Before the next race, as the horses began lining up, Mitch watched with interest the old priest step onto the track.  Sure enough, as the 5th race horses came to the starting gate the priest made a blessing on the forehead of one of the horses. Mitch made a beeline for a betting window and placed a small bet on the horse. Again, even though it was another long shot, the horse the priest had blessed won the race.  Mitch collected his winnings, and anxiously waited to see which horse the priest would bless for the 6th race. The priest again blessed a horse.  Mitch bet big on it, and it won. Mitch was elated. As the races continued the priest kept blessing long shot horses, and each one ended up coming in first.

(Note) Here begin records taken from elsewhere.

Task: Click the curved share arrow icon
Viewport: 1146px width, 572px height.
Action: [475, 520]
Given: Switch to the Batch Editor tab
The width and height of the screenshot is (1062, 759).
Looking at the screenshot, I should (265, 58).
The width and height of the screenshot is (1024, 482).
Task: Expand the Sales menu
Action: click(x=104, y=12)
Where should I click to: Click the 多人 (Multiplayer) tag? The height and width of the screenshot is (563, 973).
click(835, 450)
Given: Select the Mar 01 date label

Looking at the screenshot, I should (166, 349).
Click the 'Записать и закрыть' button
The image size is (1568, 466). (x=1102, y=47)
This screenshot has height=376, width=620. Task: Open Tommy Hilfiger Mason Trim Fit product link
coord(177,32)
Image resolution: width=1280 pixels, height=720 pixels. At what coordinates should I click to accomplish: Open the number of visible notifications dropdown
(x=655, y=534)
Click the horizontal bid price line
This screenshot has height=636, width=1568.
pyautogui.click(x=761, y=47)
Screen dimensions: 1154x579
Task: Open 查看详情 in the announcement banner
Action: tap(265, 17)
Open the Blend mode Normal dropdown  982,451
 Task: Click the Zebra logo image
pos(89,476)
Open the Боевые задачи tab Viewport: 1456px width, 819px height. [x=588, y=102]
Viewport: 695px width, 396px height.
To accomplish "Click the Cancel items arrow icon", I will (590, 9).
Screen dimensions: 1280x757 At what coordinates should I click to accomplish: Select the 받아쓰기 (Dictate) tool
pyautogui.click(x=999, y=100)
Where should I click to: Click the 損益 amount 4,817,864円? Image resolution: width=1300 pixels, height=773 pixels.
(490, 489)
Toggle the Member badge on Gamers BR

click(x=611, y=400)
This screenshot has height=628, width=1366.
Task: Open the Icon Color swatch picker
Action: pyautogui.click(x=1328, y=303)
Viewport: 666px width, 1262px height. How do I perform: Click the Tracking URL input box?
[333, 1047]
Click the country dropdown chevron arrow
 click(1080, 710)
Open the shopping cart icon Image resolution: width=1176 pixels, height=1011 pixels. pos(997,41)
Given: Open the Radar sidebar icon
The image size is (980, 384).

Bye and bye, Mitch was pulling in some serious money. By the last race, he knew his wildest dreams were going to come true. He made a quick dash to the ATM, withdrew all his savings, and awaited the priest's blessing that would tell him which horse to bet on.  True to his pattern, the priest stepped onto the track for the last race and blessed the forehead of an old nag that was the longest shot of the day. Mitch also observed the priest blessing the eyes, ears, and hooves of the old nag.

Mitch knew he had a winner and bet every cent he owned on the old nag.  He then watched dumbfounded as the old nag come in dead last. Mitch, in a state of shock, made his way down to the track area where the priest was.  Confronting the old priest he demanded, "Father! What happened?  All day long you blessed horses and they all won. Then in the last race, the horse you blessed lost by a Kentucky mile. Now, thanks to you I've lost every cent of my savings - all of it!".

The priest nodded wisely and with sympathy. "Son," he said, "that's the problem with you Protestants, you can't tell the difference between a simple blessing and last rites."

January 30, 2008

Dentist Humor

(Contributed by Bubba Suttles)

A dentist noticed that his next patient, a little old lady, was nervous so he decided to tell her a little joke as he put on his gloves.

"Do you know how they make these gloves?" he asked.

"No, I don't," she replied.

"Well," he spoofed, "there's a building in Canada with a big tank of latex and workers of all hand sizes walk up to the tank, dip in their hands, let them dry, then peel off the gloves and throw them into boxes of the right size."

She didn't crack a smile.

"Oh, well. I tried," he thought.

But five minutes later, during a delicate portion of the procedure, she burst out laughing.

"What's so funny?" he asked

"I was just envisioning how condoms are made!"

January 31, 2008

Cutting Question...AND Answer

(Contributed by Perry Woods)

A man's four year old son came home from Sunday School one day. When he asked him what he'd learned that day, the boy was quiet for a minute and then said "Dad, have any of the men in our family had their penises criticized?"

The wife cracked up and told him the term was "circumcised," but the answer was still yes.